Written task: Copy out the material below word for word, but leave out the pictures.

Data listing:

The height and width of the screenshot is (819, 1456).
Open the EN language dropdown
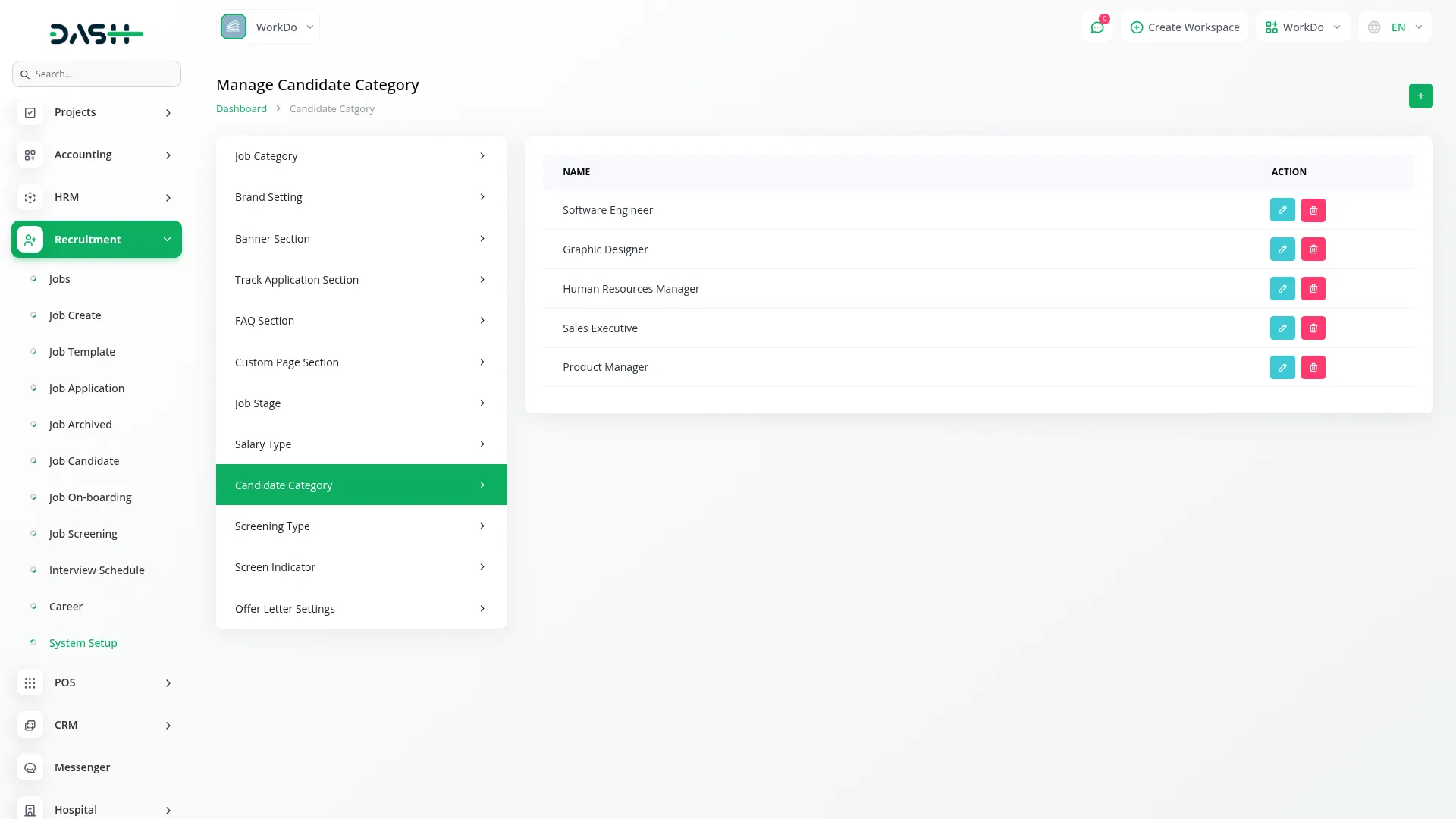1395,27
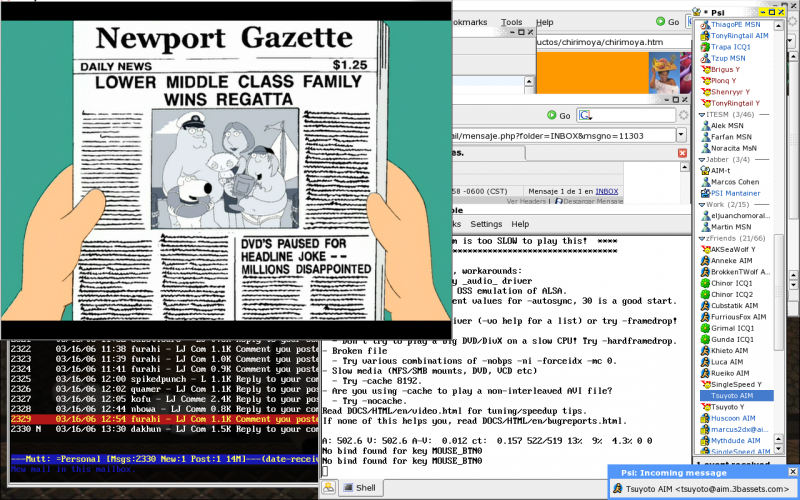800x500 pixels.
Task: Open the Settings menu in Konsole
Action: 486,224
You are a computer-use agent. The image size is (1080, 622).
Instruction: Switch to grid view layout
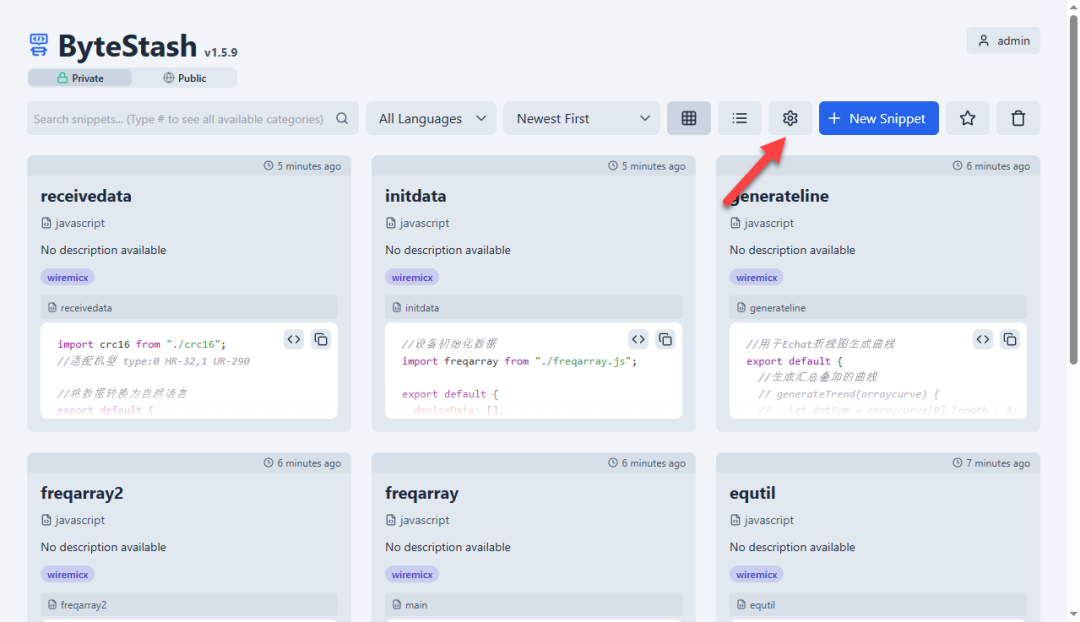[689, 118]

Exercise answer:
The height and width of the screenshot is (819, 1456).
Open the EN language dropdown
1395,27
800x500 pixels.
Task: Open the Settings menu in Konsole
Action: 486,224
You are a computer-use agent. The image size is (1080, 622).
Instruction: Switch to grid view layout
[689, 118]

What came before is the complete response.